Exercise data section start

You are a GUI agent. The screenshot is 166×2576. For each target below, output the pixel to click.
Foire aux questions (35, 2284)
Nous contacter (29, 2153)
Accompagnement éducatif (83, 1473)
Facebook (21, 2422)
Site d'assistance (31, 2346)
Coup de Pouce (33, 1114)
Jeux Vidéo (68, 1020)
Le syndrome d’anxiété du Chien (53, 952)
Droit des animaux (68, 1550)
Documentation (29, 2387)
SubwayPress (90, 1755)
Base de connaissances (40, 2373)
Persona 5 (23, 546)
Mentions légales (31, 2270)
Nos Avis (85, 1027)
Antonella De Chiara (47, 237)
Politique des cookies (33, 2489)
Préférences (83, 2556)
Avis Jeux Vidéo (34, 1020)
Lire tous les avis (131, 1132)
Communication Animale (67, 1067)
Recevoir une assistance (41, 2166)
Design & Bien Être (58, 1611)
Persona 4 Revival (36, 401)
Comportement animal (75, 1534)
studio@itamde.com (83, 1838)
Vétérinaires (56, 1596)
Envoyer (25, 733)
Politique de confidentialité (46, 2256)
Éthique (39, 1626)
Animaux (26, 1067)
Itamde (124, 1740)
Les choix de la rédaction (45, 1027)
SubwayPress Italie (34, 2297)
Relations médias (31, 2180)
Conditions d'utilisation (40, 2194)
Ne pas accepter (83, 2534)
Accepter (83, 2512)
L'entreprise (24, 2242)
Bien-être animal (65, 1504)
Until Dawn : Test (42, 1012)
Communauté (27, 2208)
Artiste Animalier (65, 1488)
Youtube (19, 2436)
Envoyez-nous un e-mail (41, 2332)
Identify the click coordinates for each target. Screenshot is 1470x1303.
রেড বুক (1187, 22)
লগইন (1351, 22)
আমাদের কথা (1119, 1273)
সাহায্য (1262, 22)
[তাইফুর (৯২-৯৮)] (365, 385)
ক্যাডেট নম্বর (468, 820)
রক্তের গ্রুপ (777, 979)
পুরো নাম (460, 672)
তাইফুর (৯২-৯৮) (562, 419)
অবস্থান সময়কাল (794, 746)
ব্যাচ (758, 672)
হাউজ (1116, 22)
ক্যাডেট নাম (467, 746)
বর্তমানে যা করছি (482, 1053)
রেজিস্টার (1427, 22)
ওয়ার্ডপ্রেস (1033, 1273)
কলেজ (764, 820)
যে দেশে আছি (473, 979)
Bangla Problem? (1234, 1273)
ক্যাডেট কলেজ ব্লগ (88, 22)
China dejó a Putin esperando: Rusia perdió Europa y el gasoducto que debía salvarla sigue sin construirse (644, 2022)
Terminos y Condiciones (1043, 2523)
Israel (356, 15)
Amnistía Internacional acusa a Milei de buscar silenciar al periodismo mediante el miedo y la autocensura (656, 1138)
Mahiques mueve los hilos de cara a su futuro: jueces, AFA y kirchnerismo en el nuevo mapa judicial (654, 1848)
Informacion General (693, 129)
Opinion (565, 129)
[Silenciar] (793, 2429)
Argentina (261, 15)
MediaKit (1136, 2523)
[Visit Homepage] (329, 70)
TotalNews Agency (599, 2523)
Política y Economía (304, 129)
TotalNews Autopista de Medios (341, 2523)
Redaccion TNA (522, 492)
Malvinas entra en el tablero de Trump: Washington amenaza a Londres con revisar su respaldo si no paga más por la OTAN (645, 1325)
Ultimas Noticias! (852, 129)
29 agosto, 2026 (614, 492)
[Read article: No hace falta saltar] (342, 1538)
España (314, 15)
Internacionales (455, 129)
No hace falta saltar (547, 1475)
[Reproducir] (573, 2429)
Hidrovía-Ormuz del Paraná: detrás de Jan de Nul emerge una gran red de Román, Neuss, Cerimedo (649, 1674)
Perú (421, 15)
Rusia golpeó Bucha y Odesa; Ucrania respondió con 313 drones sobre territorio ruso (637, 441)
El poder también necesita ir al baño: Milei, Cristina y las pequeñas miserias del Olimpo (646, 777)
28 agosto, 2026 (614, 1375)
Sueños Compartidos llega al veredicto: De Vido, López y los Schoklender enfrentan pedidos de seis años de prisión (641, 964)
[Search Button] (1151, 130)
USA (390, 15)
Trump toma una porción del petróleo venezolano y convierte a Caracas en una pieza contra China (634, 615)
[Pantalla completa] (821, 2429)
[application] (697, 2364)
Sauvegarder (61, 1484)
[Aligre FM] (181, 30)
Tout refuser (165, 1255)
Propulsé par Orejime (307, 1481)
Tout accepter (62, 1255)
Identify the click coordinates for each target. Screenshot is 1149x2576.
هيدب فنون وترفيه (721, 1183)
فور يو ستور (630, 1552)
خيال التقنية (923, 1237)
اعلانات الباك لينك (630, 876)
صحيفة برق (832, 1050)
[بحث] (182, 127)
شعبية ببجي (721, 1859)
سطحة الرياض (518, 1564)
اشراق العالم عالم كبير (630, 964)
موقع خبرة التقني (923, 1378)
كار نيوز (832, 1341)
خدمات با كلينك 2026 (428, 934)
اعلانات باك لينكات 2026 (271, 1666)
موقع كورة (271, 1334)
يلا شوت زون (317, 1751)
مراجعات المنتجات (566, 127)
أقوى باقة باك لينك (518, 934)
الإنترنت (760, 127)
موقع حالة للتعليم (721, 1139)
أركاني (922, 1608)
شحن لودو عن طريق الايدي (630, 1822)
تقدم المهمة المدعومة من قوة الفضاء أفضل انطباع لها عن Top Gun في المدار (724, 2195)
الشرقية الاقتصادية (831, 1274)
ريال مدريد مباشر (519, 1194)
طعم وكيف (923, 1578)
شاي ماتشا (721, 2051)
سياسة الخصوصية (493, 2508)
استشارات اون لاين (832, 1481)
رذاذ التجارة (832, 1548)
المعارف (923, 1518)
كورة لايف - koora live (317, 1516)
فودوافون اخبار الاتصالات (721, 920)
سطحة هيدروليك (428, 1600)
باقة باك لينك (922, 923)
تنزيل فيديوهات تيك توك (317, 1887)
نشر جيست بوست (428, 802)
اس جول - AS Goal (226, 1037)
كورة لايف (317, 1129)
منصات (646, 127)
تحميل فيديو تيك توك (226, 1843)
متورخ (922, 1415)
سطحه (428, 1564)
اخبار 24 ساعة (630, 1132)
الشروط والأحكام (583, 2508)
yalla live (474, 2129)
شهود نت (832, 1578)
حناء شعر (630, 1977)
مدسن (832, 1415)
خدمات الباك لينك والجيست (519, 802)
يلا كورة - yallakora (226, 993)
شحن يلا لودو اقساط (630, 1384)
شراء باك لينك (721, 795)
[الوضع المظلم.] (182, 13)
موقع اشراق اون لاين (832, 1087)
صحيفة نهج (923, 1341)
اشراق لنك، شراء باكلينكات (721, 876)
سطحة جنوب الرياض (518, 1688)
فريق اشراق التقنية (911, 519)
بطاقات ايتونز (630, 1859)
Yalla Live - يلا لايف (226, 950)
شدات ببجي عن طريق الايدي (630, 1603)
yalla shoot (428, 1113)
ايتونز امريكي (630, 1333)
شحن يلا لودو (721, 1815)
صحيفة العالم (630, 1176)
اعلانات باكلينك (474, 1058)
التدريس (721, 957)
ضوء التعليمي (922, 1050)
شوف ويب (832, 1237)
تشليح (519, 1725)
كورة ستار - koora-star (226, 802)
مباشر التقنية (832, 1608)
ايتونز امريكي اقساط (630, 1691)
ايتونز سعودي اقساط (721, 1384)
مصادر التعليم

Exercise data section end

Work request: Nothing in the records may change; output all of them exactly.

Solution for this exercise:
You are a GUI agent. The screenshot is 166×2576. For each target below, output the pixel to click.
Foire aux questions (35, 2284)
Nous contacter (29, 2153)
Accompagnement éducatif (83, 1473)
Facebook (21, 2422)
Site d'assistance (31, 2346)
Coup de Pouce (33, 1114)
Jeux Vidéo (68, 1020)
Le syndrome d’anxiété du Chien (53, 952)
Droit des animaux (68, 1550)
Documentation (29, 2387)
SubwayPress (90, 1755)
Base de connaissances (40, 2373)
Persona 5 (23, 546)
Mentions légales (31, 2270)
Nos Avis (85, 1027)
Antonella De Chiara (47, 237)
Politique des cookies (33, 2489)
Préférences (83, 2556)
Avis Jeux Vidéo (34, 1020)
Lire tous les avis (131, 1132)
Communication Animale (67, 1067)
Recevoir une assistance (41, 2166)
Design & Bien Être (58, 1611)
Persona 4 Revival (36, 401)
Comportement animal (75, 1534)
studio@itamde.com (83, 1838)
Vétérinaires (56, 1596)
Envoyer (25, 733)
Politique de confidentialité (46, 2256)
Éthique (39, 1626)
Animaux (26, 1067)
Itamde (124, 1740)
Les choix de la rédaction (45, 1027)
SubwayPress Italie (34, 2297)
Relations médias (31, 2180)
Conditions d'utilisation (40, 2194)
Ne pas accepter (83, 2534)
Accepter (83, 2512)
L'entreprise (24, 2242)
Bien-être animal (65, 1504)
Until Dawn : Test (42, 1012)
Communauté (27, 2208)
Artiste Animalier (65, 1488)
Youtube (19, 2436)
Envoyez-nous un e-mail (41, 2332)
Identify the click coordinates for each target. Screenshot is 1470x1303.
রেড বুক (1187, 22)
লগইন (1351, 22)
আমাদের কথা (1119, 1273)
সাহায্য (1262, 22)
[তাইফুর (৯২-৯৮)] (365, 385)
ক্যাডেট নম্বর (468, 820)
রক্তের গ্রুপ (777, 979)
পুরো নাম (460, 672)
তাইফুর (৯২-৯৮) (562, 419)
অবস্থান সময়কাল (794, 746)
ব্যাচ (758, 672)
হাউজ (1116, 22)
ক্যাডেট নাম (467, 746)
বর্তমানে যা করছি (482, 1053)
রেজিস্টার (1427, 22)
ওয়ার্ডপ্রেস (1033, 1273)
কলেজ (764, 820)
যে দেশে আছি (473, 979)
Bangla Problem? (1234, 1273)
ক্যাডেট কলেজ ব্লগ (88, 22)
China dejó a Putin esperando: Rusia perdió Europa y el gasoducto que debía salvarla sigue sin construirse (644, 2022)
Terminos y Condiciones (1043, 2523)
Israel (356, 15)
Amnistía Internacional acusa a Milei de buscar silenciar al periodismo mediante el miedo y la autocensura (656, 1138)
Mahiques mueve los hilos de cara a su futuro: jueces, AFA y kirchnerismo en el nuevo mapa judicial (654, 1848)
Informacion General (693, 129)
Opinion (565, 129)
[Silenciar] (793, 2429)
Argentina (261, 15)
MediaKit (1136, 2523)
[Visit Homepage] (329, 70)
TotalNews Agency (599, 2523)
Política y Economía (304, 129)
TotalNews Autopista de Medios (341, 2523)
Redaccion TNA (522, 492)
Malvinas entra en el tablero de Trump: Washington amenaza a Londres con revisar su respaldo si no paga más por la OTAN (645, 1325)
Ultimas Noticias! (852, 129)
29 agosto, 2026 (614, 492)
[Read article: No hace falta saltar] (342, 1538)
España (314, 15)
Internacionales (455, 129)
No hace falta saltar (547, 1475)
[Reproducir] (573, 2429)
Hidrovía-Ormuz del Paraná: detrás de Jan de Nul emerge una gran red de Román, Neuss, Cerimedo (649, 1674)
Perú (421, 15)
Rusia golpeó Bucha y Odesa; Ucrania respondió con 313 drones sobre territorio ruso (637, 441)
El poder también necesita ir al baño: Milei, Cristina y las pequeñas miserias del Olimpo (646, 777)
28 agosto, 2026 (614, 1375)
Sueños Compartidos llega al veredicto: De Vido, López y los Schoklender enfrentan pedidos de seis años de prisión (641, 964)
[Search Button] (1151, 130)
USA (390, 15)
Trump toma una porción del petróleo venezolano y convierte a Caracas en una pieza contra China (634, 615)
[Pantalla completa] (821, 2429)
[application] (697, 2364)
Sauvegarder (61, 1484)
[Aligre FM] (181, 30)
Tout refuser (165, 1255)
Propulsé par Orejime (307, 1481)
Tout accepter (62, 1255)
Identify the click coordinates for each target. Screenshot is 1149x2576.
هيدب فنون وترفيه (721, 1183)
فور يو ستور (630, 1552)
خيال التقنية (923, 1237)
اعلانات الباك لينك (630, 876)
صحيفة برق (832, 1050)
[بحث] (182, 127)
شعبية ببجي (721, 1859)
سطحة الرياض (518, 1564)
اشراق العالم عالم كبير (630, 964)
موقع خبرة التقني (923, 1378)
كار نيوز (832, 1341)
خدمات با كلينك 2026 (428, 934)
اعلانات باك لينكات 2026 (271, 1666)
موقع كورة (271, 1334)
يلا شوت زون (317, 1751)
مراجعات المنتجات (566, 127)
أقوى باقة باك لينك (518, 934)
الإنترنت (760, 127)
موقع حالة للتعليم (721, 1139)
أركاني (922, 1608)
شحن لودو عن طريق الايدي (630, 1822)
تقدم المهمة المدعومة من قوة الفضاء أفضل انطباع لها عن Top Gun في المدار (724, 2195)
الشرقية الاقتصادية (831, 1274)
ريال مدريد مباشر (519, 1194)
طعم وكيف (923, 1578)
شاي ماتشا (721, 2051)
سياسة الخصوصية (493, 2508)
استشارات اون لاين (832, 1481)
رذاذ التجارة (832, 1548)
المعارف (923, 1518)
كورة لايف - koora live (317, 1516)
فودوافون اخبار الاتصالات (721, 920)
سطحة هيدروليك (428, 1600)
باقة باك لينك (922, 923)
تنزيل فيديوهات تيك توك (317, 1887)
نشر جيست بوست (428, 802)
اس جول - AS Goal (226, 1037)
كورة لايف (317, 1129)
منصات (646, 127)
تحميل فيديو تيك توك (226, 1843)
متورخ (922, 1415)
سطحه (428, 1564)
اخبار 24 ساعة (630, 1132)
الشروط والأحكام (583, 2508)
yalla live (474, 2129)
شهود نت (832, 1578)
حناء شعر (630, 1977)
مدسن (832, 1415)
خدمات الباك لينك والجيست (519, 802)
يلا كورة - yallakora (226, 993)
شحن يلا لودو اقساط (630, 1384)
شراء باك لينك (721, 795)
[الوضع المظلم.] (182, 13)
موقع اشراق اون لاين (832, 1087)
صحيفة نهج (923, 1341)
اشراق لنك، شراء باكلينكات (721, 876)
سطحة جنوب الرياض (518, 1688)
فريق اشراق التقنية (911, 519)
بطاقات ايتونز (630, 1859)
Yalla Live - يلا لايف (226, 950)
شدات ببجي عن طريق الايدي (630, 1603)
yalla shoot (428, 1113)
ايتونز امريكي (630, 1333)
شحن يلا لودو (721, 1815)
صحيفة العالم (630, 1176)
اعلانات باكلينك (474, 1058)
التدريس (721, 957)
ضوء التعليمي (922, 1050)
شوف ويب (832, 1237)
تشليح (519, 1725)
كورة ستار - koora-star (226, 802)
مباشر التقنية (832, 1608)
ايتونز امريكي اقساط (630, 1691)
ايتونز سعودي اقساط (721, 1384)
مصادر التعليم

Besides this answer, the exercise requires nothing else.